## The problem
Wherever the string "each" shows up in the material below, copy that line.

## Data for review
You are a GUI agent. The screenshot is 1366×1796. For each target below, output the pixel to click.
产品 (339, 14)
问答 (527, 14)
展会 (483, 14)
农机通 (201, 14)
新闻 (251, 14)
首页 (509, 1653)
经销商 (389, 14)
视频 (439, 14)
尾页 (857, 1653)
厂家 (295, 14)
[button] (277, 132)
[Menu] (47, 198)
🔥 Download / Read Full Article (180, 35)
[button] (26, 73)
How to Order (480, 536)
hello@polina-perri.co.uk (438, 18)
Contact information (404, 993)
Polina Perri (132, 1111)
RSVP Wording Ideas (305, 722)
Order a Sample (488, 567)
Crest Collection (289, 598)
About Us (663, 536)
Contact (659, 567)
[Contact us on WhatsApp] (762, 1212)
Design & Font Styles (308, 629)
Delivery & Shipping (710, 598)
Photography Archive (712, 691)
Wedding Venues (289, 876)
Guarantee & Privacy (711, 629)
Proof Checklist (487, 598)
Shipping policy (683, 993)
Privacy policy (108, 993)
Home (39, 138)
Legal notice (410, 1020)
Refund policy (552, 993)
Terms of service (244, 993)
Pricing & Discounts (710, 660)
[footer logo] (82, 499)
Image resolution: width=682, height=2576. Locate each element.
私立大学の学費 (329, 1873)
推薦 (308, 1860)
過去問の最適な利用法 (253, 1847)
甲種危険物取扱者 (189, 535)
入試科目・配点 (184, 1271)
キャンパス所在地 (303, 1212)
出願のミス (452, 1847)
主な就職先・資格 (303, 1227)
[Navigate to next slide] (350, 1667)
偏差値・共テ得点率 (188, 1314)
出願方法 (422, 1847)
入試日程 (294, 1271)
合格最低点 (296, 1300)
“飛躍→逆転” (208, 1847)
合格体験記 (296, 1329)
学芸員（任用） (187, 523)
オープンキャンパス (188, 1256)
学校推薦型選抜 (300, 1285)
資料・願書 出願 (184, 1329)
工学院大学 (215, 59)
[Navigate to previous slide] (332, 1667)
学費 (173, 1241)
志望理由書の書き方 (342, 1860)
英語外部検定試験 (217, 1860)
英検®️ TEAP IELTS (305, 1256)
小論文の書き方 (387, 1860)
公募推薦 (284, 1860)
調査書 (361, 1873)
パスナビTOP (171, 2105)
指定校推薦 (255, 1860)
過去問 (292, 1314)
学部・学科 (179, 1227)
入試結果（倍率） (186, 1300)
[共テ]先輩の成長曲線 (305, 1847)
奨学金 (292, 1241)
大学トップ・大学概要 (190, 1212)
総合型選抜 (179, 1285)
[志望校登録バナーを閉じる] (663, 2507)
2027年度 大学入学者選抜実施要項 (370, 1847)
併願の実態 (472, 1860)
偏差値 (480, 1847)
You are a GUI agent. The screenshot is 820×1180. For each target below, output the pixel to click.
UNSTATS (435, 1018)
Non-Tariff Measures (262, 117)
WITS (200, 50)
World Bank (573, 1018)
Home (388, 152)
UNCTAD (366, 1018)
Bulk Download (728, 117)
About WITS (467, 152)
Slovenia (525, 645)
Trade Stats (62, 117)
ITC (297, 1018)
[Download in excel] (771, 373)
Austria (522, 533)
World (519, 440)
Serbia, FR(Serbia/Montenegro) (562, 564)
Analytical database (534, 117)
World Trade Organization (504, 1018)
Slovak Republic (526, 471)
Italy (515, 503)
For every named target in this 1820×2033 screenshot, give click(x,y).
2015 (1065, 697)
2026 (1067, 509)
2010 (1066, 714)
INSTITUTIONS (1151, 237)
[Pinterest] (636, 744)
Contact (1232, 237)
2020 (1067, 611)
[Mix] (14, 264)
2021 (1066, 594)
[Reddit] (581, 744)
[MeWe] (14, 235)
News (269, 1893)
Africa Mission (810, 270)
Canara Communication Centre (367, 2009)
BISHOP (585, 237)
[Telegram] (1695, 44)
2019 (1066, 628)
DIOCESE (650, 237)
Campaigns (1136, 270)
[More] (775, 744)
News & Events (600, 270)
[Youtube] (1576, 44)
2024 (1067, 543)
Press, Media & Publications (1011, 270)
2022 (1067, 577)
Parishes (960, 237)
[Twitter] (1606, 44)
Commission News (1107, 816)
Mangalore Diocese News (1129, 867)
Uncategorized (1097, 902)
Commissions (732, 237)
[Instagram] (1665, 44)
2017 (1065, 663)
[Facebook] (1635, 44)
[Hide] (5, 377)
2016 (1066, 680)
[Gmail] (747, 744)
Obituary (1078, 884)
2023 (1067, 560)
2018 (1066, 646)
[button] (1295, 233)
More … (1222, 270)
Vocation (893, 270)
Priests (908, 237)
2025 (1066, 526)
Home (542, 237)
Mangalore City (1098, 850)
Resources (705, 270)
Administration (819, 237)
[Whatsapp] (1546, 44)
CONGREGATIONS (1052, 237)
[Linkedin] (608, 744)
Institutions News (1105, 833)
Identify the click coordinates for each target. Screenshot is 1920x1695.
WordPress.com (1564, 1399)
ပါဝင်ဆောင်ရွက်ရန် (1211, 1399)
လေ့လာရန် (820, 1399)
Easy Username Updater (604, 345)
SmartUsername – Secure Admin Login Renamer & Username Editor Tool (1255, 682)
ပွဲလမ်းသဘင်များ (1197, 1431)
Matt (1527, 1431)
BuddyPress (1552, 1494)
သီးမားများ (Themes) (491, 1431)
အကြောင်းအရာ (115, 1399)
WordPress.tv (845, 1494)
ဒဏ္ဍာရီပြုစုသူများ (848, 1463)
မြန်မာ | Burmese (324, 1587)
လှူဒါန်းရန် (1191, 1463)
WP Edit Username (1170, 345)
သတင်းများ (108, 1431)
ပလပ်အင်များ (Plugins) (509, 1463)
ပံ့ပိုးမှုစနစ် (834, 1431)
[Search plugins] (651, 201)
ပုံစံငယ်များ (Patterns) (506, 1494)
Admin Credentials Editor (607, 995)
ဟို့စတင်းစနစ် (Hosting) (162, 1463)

## Output
You are a GUI agent. The screenshot is 1366×1796. For each target below, output the pixel to click.
Image resolution: width=682, height=2576. Locate each element.
You are a GUI agent. The screenshot is 820×1180. For each target below, output the pixel to click.
Identify the click coordinates for each target. Screenshot is 1920x1695.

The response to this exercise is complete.